Copy only what runs from the line containing "Where should I" through the end of the material below, line for line, with both ends included.

#####

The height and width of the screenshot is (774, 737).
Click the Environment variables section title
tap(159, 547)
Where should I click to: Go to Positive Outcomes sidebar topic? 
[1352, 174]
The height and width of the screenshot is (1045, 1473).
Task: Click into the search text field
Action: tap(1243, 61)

#####

• Response for this exercise:
Where should I click to: Go to Positive Outcomes sidebar topic? 
[1352, 174]
The height and width of the screenshot is (1045, 1473).
Task: Click into the search text field
Action: tap(1243, 61)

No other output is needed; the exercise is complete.